Looking down for higher barley prices
In the November WASDE, the USDA lowered Australian barley production to 7.4 MMT. This is still 500,000 MT higher than the current estimate from ABARES. While total production and 2018/19 ending stocks were raised slightly, my eyes are on the Land Down Undaa, and yours should be too.
COFCO, the major Chinese food player, says that Australian barley owns about two-thirds of the Chinese market, accounting for about 4 MMT of China’s 6.5 MMT of total imports. However, these numbers are based on average Australian barley production of nearly 9 MMT. Considering this year’s barley harvest in the Land Down Undaa will be 2 - 2.5 MMT below this, can they export the same amount to China? Likely not!
Currently, the USDA is forecasting Australian total barley exports at 5.7 MMT, but ABARES thinks it’ll be closer to 5 MMT. This is, in part, due to the fact that Western Australian barley buyers/exporters are making more money shipping it over to the eastern side of the country, where barley prices are at record levels, instead of to China and other southeast Asian markets.

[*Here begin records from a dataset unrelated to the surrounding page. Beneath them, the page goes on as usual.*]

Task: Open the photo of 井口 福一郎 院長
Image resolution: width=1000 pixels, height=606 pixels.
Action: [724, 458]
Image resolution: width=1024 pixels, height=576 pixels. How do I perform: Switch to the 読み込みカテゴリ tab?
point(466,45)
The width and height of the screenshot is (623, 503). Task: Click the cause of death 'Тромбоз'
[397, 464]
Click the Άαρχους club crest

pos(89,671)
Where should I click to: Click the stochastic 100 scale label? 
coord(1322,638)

So who can fill the Chinese demand that’s going to basically impossible for Australian barley to meet, especially that of malt barley? We know that Canada is the ideal contender, but we’re also cognizant of Black Sea countries being able to provide more feed to China.
Through Week 15 of the 2018/19 crop year (ending November 11), Canadian barley exports are sitting at a total of 528,700 MT, up 11.4% year-over-year. This is a strong contrast to the past few weeks where exports have been tracking behind last year’s pace. Specifically, for Week 15 Canadian barley exports totalled 62,100 MT.

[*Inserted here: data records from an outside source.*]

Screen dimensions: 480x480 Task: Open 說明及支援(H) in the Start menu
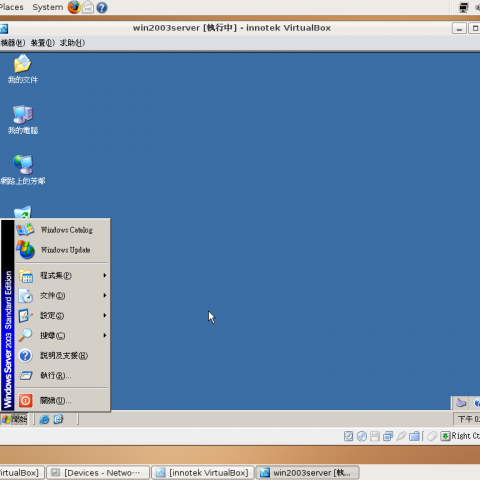coord(62,355)
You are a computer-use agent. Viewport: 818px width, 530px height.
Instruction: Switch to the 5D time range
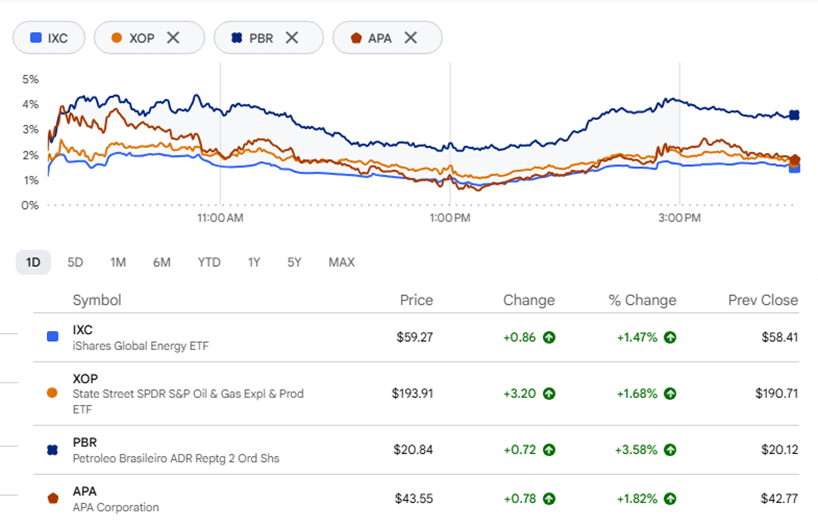[x=75, y=262]
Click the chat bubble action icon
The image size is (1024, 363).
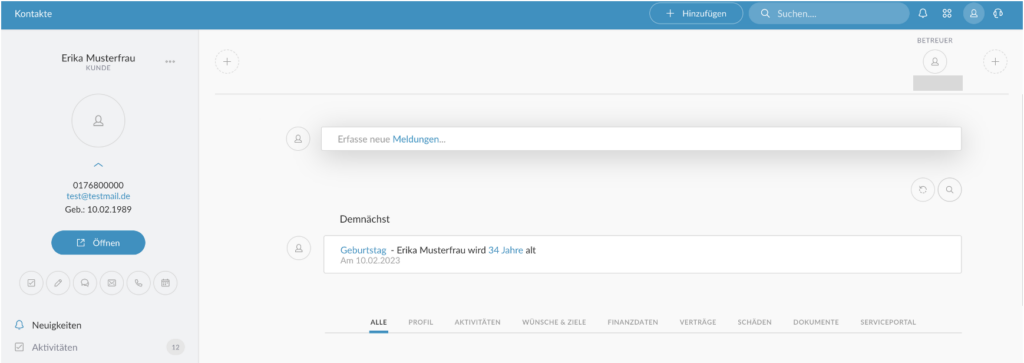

For the full crop year, Agriculture Canada maintained its stance that that we’ll see 2.4 MMT of barley exports out of the Great White North. That being said, Agriculture Canada did drop its price expectation slightly as a reflection of higher global barley supply. However, everything else on AgCanada’s barley balance sheet remained the same, including 1 MMT of ending stocks.
This is based on feed use also climbing 3% year-over-year to a little more than 5.8 MMT. Based on FarmLead Marketplace trading activity though, we know that there is a lot more American corn and Canadian feed-quality cereals that are making their way into Canadian feed rations. On a weekly basis on FarmLead, feed wheat and American corn are consistently being substituted for feed barley for those who are trying to ask to high of a price.

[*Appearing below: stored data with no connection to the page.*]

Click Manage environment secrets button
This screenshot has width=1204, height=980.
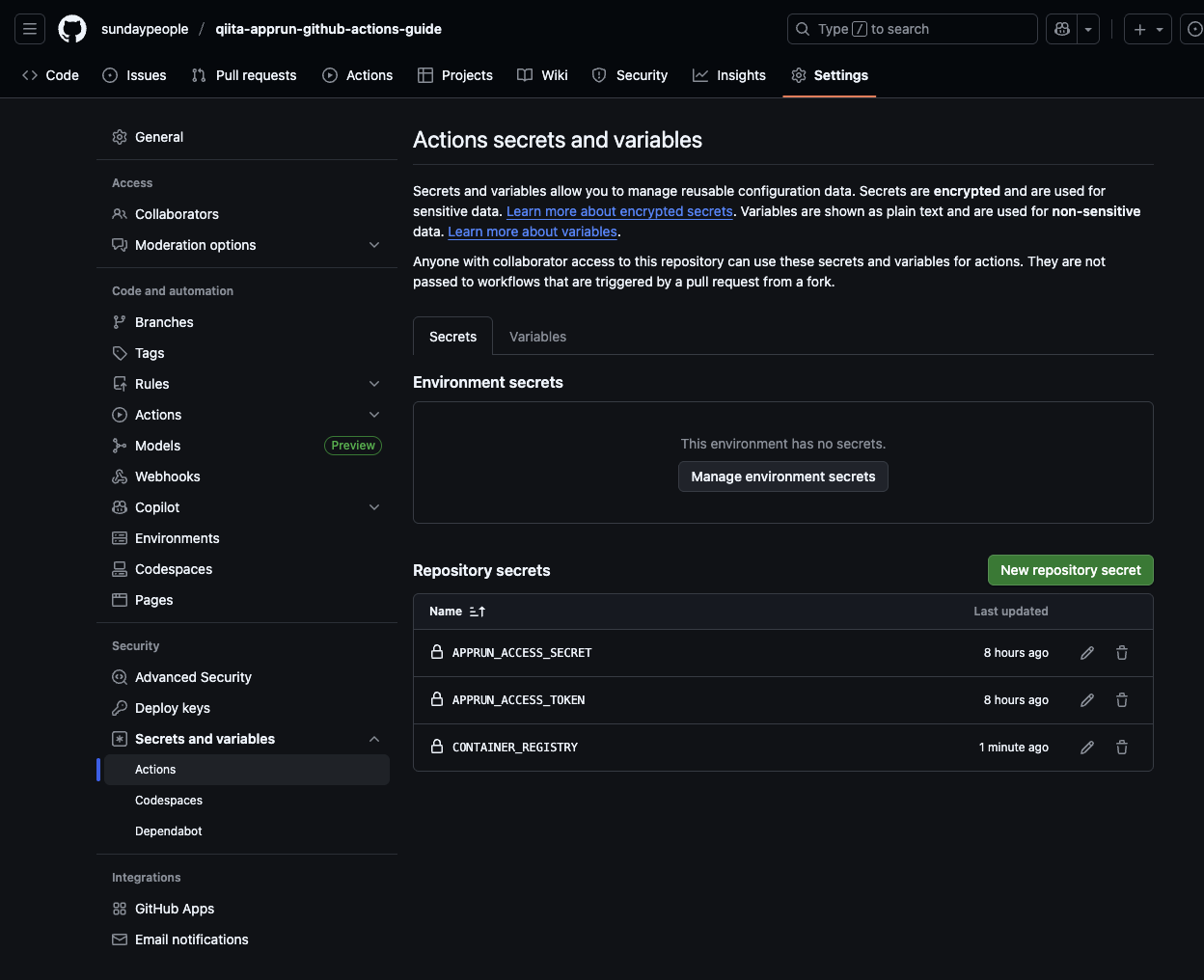point(782,476)
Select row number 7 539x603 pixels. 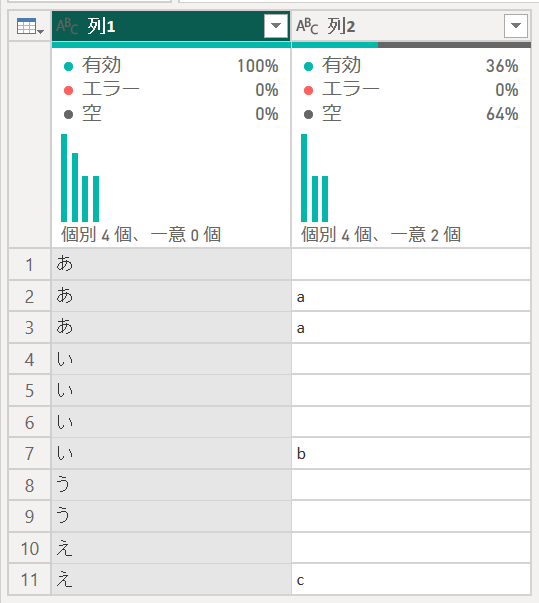pyautogui.click(x=30, y=453)
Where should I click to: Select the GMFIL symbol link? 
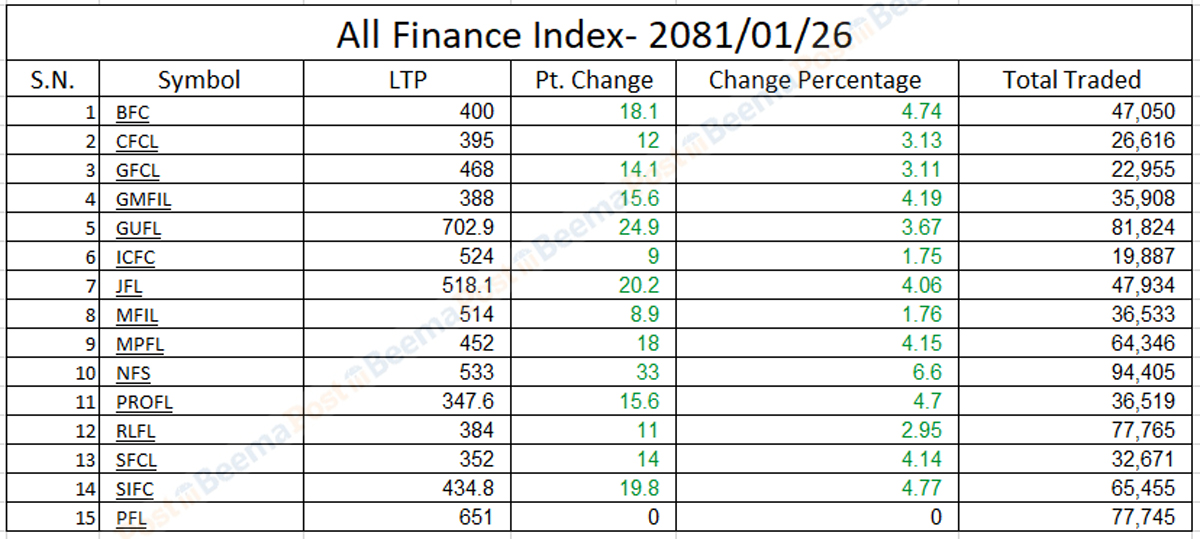[143, 200]
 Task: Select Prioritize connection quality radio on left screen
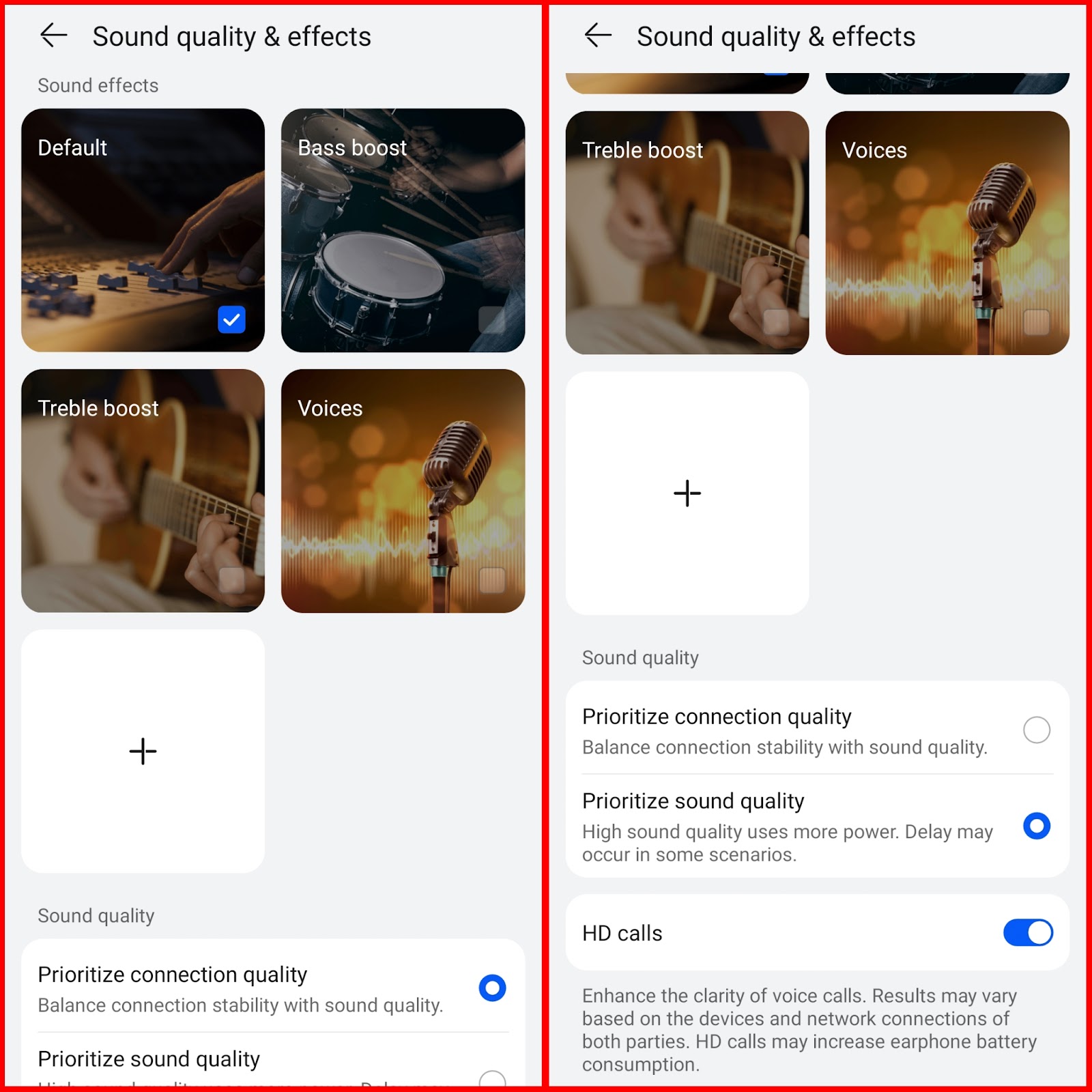coord(492,988)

I’m a bit doubtful of this high of barley feed use for the total 2018/19 crop year, but we can take solace in the fact that a strong export campaign should keep prices fairly profitable on both the feed and malt barley side of things.
This should also push ending stocks below 1 MMT but intuitively, this likely means we’re going to see more barley planted in the spring of 2019 as positive returns are pursued by all of Western Canada.